> **GOAL OF THE EXERCISE**
Set down every entry once more, character for character.

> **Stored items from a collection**
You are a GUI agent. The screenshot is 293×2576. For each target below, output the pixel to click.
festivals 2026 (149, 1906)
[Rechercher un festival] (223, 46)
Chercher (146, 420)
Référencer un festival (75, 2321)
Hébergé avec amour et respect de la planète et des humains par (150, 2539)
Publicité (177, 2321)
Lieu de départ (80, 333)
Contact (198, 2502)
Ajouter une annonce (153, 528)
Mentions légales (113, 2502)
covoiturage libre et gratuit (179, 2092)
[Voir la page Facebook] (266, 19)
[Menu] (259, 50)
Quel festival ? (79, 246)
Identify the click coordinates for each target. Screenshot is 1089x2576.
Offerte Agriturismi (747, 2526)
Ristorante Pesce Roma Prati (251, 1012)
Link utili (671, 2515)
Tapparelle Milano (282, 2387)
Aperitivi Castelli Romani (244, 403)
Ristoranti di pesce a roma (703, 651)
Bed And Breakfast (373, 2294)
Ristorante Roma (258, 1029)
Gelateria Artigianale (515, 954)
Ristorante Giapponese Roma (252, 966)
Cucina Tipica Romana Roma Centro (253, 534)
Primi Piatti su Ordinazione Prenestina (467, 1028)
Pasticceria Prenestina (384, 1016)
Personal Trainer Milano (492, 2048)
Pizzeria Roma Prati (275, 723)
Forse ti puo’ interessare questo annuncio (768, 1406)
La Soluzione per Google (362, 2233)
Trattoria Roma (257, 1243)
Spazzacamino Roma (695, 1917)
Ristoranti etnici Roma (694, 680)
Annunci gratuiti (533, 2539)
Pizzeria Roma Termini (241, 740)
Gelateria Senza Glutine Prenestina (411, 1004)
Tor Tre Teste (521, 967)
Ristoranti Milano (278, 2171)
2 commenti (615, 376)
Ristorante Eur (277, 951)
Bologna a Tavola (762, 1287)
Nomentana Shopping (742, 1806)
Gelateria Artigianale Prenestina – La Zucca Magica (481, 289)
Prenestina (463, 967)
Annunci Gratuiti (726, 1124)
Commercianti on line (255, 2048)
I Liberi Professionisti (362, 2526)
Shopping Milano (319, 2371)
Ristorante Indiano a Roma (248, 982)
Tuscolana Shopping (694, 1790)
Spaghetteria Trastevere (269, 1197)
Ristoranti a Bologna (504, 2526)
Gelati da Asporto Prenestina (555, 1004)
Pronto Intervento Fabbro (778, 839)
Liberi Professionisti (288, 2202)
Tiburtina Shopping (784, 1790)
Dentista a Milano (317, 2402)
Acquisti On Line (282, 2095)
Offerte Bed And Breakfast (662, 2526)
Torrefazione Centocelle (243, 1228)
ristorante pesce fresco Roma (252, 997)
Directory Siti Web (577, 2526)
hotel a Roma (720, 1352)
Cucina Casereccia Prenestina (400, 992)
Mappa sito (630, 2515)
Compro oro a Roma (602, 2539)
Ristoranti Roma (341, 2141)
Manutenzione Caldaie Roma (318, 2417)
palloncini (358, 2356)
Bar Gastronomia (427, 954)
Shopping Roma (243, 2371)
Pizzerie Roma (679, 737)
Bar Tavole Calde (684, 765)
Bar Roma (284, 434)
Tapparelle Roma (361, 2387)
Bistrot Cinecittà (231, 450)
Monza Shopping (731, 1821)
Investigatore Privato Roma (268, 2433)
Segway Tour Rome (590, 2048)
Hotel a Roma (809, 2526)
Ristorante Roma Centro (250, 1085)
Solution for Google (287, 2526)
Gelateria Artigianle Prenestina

> **TASK RESPONSE**
You are a GUI agent. The screenshot is 293×2576. For each target below, output the pixel to click.
festivals 2026 (149, 1906)
[Rechercher un festival] (223, 46)
Chercher (146, 420)
Référencer un festival (75, 2321)
Hébergé avec amour et respect de la planète et des humains par (150, 2539)
Publicité (177, 2321)
Lieu de départ (80, 333)
Contact (198, 2502)
Ajouter une annonce (153, 528)
Mentions légales (113, 2502)
covoiturage libre et gratuit (179, 2092)
[Voir la page Facebook] (266, 19)
[Menu] (259, 50)
Quel festival ? (79, 246)
Identify the click coordinates for each target. Screenshot is 1089x2576.
Offerte Agriturismi (747, 2526)
Ristorante Pesce Roma Prati (251, 1012)
Link utili (671, 2515)
Tapparelle Milano (282, 2387)
Aperitivi Castelli Romani (244, 403)
Ristoranti di pesce a roma (703, 651)
Bed And Breakfast (373, 2294)
Ristorante Roma (258, 1029)
Gelateria Artigianale (515, 954)
Ristorante Giapponese Roma (252, 966)
Cucina Tipica Romana Roma Centro (253, 534)
Primi Piatti su Ordinazione Prenestina (467, 1028)
Pasticceria Prenestina (384, 1016)
Personal Trainer Milano (492, 2048)
Pizzeria Roma Prati (275, 723)
Forse ti puo’ interessare questo annuncio (768, 1406)
La Soluzione per Google (362, 2233)
Trattoria Roma (257, 1243)
Spazzacamino Roma (695, 1917)
Ristoranti etnici Roma (694, 680)
Annunci gratuiti (533, 2539)
Pizzeria Roma Termini (241, 740)
Gelateria Senza Glutine Prenestina (411, 1004)
Tor Tre Teste (521, 967)
Ristoranti Milano (278, 2171)
2 commenti (615, 376)
Ristorante Eur (277, 951)
Bologna a Tavola (762, 1287)
Nomentana Shopping (742, 1806)
Gelateria Artigianale Prenestina – La Zucca Magica (481, 289)
Prenestina (463, 967)
Annunci Gratuiti (726, 1124)
Commercianti on line (255, 2048)
I Liberi Professionisti (362, 2526)
Shopping Milano (319, 2371)
Ristorante Indiano a Roma (248, 982)
Tuscolana Shopping (694, 1790)
Spaghetteria Trastevere (269, 1197)
Ristoranti a Bologna (504, 2526)
Gelati da Asporto Prenestina (555, 1004)
Pronto Intervento Fabbro (778, 839)
Liberi Professionisti (288, 2202)
Tiburtina Shopping (784, 1790)
Dentista a Milano (317, 2402)
Acquisti On Line (282, 2095)
Offerte Bed And Breakfast (662, 2526)
Torrefazione Centocelle (243, 1228)
ristorante pesce fresco Roma (252, 997)
Directory Siti Web (577, 2526)
hotel a Roma (720, 1352)
Cucina Casereccia Prenestina (400, 992)
Mappa sito (630, 2515)
Compro oro a Roma (602, 2539)
Ristoranti Roma (341, 2141)
Manutenzione Caldaie Roma (318, 2417)
palloncini (358, 2356)
Bar Gastronomia (427, 954)
Shopping Roma (243, 2371)
Pizzerie Roma (679, 737)
Bar Tavole Calde (684, 765)
Bar Roma (284, 434)
Tapparelle Roma (361, 2387)
Bistrot Cinecittà (231, 450)
Monza Shopping (731, 1821)
Investigatore Privato Roma (268, 2433)
Segway Tour Rome (590, 2048)
Hotel a Roma (809, 2526)
Ristorante Roma Centro (250, 1085)
Solution for Google (287, 2526)
Gelateria Artigianle Prenestina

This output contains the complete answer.